Missbrauch: Bottroper will Kirche auf Schadensersatz verklagen

Im Gegenlicht und vor einem wolkigen Himmel ein Kreuz auf einer Kirche

Missbrauch: Bottroper will Kirche auf Schadensersatz verklagen

  • Missbrauchsopfer fordert 500.000 Euro
  • Als Minderjähriger von Priester missbraucht
  • Wohl mehr Fälle in Bottrop als bislang bekannt

Ein Mann aus Bottrop will die Kirche auf 500.000 Euro Schadensersatz verklagen. Wie sein Anwalt dem WDR am Dienstagabend (18.02.2020) erklärte, habe der Priester seinen Mandanten als Minderjährigen in den 1970er Jahren sexuell missbraucht. Der Priester hatte sich auch in Essen und Bayern an Jungen vergangen.

Der Fall zählt zu einem großen Missbrauchsskandal der katholischen Kirche. Auch, weil Joseph Ratzinger - der spätere Papst Bendikt XVI. - damals von den Vorfällen gewusst haben soll. Das Bistum Essen hat am Mittwoch (19.02.2020) bekannt gegeben, dass es sich um fünf weitere Opfer handeln soll.

Zuhause beim Priester

Der betroffene Bottroper berichtet, dass ihn der Priester damals mehr als 20 Mal missbraucht habe. Er sagt, dass er von dem Priester zu sich nach Hause eingeladen wurde. Dort hätte dieser ihm Wein und Zigaretten gegeben. Es sei zu Berührungen und sexuellen Handlungen gekommen.

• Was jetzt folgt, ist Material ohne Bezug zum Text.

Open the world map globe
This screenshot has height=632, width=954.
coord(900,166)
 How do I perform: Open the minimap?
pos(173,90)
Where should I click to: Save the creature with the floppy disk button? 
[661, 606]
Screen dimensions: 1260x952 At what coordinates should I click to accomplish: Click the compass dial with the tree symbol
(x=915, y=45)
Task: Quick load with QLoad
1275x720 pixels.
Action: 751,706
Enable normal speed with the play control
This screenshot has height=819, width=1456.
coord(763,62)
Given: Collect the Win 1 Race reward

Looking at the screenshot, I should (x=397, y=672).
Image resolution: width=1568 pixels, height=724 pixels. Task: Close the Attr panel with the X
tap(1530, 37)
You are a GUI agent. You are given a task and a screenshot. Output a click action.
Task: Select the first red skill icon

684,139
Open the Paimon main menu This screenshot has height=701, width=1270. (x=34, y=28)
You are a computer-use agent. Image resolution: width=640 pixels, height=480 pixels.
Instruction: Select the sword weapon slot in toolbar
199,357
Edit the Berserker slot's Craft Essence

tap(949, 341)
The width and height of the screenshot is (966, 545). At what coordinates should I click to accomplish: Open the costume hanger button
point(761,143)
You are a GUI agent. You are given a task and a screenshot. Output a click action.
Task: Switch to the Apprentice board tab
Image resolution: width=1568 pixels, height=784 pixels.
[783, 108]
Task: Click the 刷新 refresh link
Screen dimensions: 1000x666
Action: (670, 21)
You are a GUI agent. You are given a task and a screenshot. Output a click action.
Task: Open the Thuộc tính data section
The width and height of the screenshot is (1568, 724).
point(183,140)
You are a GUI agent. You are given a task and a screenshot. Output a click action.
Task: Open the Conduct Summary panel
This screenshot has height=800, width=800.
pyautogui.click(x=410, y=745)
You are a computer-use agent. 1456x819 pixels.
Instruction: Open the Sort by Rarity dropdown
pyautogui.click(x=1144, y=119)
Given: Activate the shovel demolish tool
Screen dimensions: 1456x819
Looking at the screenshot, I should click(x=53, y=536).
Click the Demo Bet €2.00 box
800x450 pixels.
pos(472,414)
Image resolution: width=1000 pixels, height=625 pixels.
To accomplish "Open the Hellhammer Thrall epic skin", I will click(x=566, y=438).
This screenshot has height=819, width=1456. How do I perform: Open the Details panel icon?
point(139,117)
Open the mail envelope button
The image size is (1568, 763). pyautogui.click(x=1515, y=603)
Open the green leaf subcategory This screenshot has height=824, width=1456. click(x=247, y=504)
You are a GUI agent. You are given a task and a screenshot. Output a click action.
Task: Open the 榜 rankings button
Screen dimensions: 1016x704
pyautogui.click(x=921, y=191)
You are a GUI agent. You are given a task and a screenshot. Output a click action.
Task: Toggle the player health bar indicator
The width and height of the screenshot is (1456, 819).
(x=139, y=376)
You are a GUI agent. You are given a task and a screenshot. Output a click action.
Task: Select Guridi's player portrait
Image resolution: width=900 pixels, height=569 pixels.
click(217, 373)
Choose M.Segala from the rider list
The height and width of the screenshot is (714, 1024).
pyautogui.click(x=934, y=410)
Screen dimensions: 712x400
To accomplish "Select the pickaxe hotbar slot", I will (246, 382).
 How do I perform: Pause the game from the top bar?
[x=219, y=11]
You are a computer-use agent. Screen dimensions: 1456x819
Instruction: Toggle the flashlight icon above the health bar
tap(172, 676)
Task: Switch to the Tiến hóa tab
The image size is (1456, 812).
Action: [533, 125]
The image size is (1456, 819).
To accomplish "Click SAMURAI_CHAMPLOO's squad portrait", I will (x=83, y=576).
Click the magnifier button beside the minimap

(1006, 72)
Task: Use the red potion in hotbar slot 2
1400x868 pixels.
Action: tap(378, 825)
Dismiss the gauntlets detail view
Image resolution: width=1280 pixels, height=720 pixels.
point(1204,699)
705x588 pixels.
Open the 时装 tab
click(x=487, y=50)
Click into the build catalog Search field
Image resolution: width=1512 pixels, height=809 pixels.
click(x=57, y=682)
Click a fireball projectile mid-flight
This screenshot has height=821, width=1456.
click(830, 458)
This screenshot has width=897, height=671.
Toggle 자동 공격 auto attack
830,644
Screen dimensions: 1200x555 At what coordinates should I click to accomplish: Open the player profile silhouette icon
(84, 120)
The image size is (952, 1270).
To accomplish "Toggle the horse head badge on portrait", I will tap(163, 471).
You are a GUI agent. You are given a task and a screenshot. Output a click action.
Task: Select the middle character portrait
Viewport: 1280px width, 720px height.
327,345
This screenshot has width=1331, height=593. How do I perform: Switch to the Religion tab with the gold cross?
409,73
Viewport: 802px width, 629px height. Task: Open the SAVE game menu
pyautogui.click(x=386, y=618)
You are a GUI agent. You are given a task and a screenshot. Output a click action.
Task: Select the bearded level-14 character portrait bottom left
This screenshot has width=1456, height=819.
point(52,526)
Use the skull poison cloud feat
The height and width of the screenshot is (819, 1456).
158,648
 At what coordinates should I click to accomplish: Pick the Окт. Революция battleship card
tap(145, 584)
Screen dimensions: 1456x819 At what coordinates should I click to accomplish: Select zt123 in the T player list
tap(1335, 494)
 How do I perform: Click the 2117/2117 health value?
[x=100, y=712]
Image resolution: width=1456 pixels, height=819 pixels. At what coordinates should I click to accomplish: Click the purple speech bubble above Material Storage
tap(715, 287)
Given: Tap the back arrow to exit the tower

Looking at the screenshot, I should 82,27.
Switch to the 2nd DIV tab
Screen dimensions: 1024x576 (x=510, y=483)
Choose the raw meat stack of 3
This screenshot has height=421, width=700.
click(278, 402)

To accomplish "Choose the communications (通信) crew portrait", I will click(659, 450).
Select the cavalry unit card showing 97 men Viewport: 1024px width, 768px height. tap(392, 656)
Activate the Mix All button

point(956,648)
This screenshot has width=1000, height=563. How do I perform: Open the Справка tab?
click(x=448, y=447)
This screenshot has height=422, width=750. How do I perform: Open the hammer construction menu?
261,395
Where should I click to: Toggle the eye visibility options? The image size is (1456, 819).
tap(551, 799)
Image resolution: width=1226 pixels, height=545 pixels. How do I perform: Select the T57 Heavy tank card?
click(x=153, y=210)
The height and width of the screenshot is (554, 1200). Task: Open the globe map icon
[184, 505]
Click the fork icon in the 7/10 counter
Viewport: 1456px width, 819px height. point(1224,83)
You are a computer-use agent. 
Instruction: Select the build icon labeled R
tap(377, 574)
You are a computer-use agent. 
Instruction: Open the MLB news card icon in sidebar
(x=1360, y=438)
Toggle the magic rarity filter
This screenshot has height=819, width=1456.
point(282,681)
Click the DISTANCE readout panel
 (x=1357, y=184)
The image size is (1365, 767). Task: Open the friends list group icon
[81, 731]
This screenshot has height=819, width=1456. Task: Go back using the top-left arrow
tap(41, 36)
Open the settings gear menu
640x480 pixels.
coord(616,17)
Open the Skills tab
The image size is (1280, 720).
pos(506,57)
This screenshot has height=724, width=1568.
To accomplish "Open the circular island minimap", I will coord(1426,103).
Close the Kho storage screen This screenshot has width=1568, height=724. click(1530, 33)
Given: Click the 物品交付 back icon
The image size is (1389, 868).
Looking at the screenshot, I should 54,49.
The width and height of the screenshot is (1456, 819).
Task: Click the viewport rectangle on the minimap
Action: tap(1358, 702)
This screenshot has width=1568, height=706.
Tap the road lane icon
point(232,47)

Laut Ulrich Lota, Sprecher des Bistums, habe man in der Vergangenheit mehrfach Betroffene dazu aufgerufen, sich zu melden. Das Bistum überlege das zu wiederholen.

Opfer erhalten Zahlungen

Sieben der acht bekannten Opfer haben bisher eine Zahlung von jeweils 5.000 Euro erhalten. Eine Person habe darauf verzichtet. Laut dem Sprecher des Bistums Essen waren das "keine Entschädigungszahlungen", sondern Zahlungen "in Anerkennung des erlittenen Leids".

Mit einer Entschädigung können die Opfer rechnen, sobdald sich die Deutsche Bischofskonferenz auf ein Modell für die Entschädigung von Missbrauchsopfern geeinigt habe.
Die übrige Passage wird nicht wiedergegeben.